By Howard Schneider and Ann Saphir
Jackson Hole, Wyoming (Reuters) – Boston Federal Reserve President Susan Collins on Thursday expressed confidence the U.S. central bank will be able to bring inflation down without triggering a recession, and signaled her support for starting interest rate cuts next month.
“I think there’s a clear path to achieving our goals without an unneeded downturn, and with a labor market that continues to be healthy,” Collins said in an interview with Reuters in Jackson Hole, Wyoming, where global central bankers are gathering for the Kansas City Fed’s annual economic symposium.
“The importance of preserving the healthy labor market as we continue to bring inflation down is one of the reasons why the timing seems appropriate to me to begin easing.”

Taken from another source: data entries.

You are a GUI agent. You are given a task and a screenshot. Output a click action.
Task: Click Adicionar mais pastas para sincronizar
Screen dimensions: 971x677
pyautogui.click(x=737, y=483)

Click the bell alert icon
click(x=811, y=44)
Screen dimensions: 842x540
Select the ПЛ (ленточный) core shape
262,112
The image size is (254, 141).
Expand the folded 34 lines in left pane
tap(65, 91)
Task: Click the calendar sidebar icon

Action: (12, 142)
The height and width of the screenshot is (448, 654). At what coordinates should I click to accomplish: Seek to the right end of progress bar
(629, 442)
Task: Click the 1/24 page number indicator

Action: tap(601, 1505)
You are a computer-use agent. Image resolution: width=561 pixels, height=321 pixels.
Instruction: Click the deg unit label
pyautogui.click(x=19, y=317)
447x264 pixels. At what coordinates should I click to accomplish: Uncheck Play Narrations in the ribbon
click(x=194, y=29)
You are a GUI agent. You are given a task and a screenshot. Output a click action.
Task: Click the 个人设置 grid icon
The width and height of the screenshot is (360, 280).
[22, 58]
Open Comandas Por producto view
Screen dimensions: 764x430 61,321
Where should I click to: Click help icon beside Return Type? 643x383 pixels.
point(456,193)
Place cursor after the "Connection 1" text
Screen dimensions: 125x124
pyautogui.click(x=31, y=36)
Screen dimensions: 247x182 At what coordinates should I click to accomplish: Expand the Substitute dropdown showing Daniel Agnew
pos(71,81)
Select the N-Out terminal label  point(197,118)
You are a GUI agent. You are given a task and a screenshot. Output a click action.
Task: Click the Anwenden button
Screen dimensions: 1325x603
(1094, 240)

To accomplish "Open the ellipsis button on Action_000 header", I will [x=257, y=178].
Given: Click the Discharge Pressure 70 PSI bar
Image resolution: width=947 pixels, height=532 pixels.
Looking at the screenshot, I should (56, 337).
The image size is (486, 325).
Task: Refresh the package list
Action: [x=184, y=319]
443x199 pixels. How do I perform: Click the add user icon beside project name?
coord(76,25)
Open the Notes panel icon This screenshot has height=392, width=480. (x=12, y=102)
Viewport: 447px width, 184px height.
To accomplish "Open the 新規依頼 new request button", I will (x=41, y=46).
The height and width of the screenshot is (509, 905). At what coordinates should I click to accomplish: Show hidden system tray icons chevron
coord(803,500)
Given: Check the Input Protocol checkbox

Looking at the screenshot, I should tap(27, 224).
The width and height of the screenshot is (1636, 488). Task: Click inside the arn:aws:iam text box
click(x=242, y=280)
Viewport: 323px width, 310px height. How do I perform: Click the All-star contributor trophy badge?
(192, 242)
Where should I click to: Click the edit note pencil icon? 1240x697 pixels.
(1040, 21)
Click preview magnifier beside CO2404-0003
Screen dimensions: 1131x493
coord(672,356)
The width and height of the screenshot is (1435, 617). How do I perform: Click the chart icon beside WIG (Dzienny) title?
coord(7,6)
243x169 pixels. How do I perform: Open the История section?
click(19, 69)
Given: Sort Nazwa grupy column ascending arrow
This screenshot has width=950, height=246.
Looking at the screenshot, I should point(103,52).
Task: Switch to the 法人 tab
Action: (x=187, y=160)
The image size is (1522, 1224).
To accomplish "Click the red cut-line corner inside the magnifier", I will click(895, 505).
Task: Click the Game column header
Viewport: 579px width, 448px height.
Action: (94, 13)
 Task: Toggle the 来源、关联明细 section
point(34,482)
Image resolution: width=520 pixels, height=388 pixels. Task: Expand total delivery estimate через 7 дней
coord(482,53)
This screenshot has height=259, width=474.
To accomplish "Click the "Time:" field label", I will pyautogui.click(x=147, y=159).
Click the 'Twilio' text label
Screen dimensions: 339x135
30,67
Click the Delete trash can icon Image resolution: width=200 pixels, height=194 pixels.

The Fed is widely expected to begin cutting rates at its Sept 17-18 policy meeting, marking an important turning point in its battle with inflation. The central bank rapidly raised its policy rate in 2022 and 2023 and has kept it in the 5.25%-5.50% range since last July. Inflation by the Fed’s preferred measure was running at an annual rate of 2.5% in July, still above its 2% target but well below the peak of around 7% two years ago.
Collins would not comment on the odds that the Fed would kick off its easing cycle with a half-percentage-point rate cut rather than the more usual quarter-percentage-point move, but her emphasis on the health of the labor market and call for a “gradual, methodical” approach to adjusting policy suggests she leans toward a smaller reduction in borrowing costs.
Among the risks to the outlook, she said, is the possibility of a “self-fulfilling” spiral into economic weakness should the view take hold that the U.S. labor market is cooling too fast.
“It’s important to talk about the range of data that we’re seeing that demonstrate a labor market that’s healthy overall,” Collins said, noting that job vacancies have come down, the reduction in monthly job gains is being driven mostly by a slowdown in hiring rather than a rise in layoffs, and the unemployment rate, at 4.3%, is still low.
“The orderly rebalancing we’ve seen has been encouraging and very helpful overall, and a gradual methodical approach to revisiting our policy stance over time, I think, will continue to be appropriate,” she said. “We’re well positioned and… preserving that healthy labor market as we continue to bring inflation down is important.”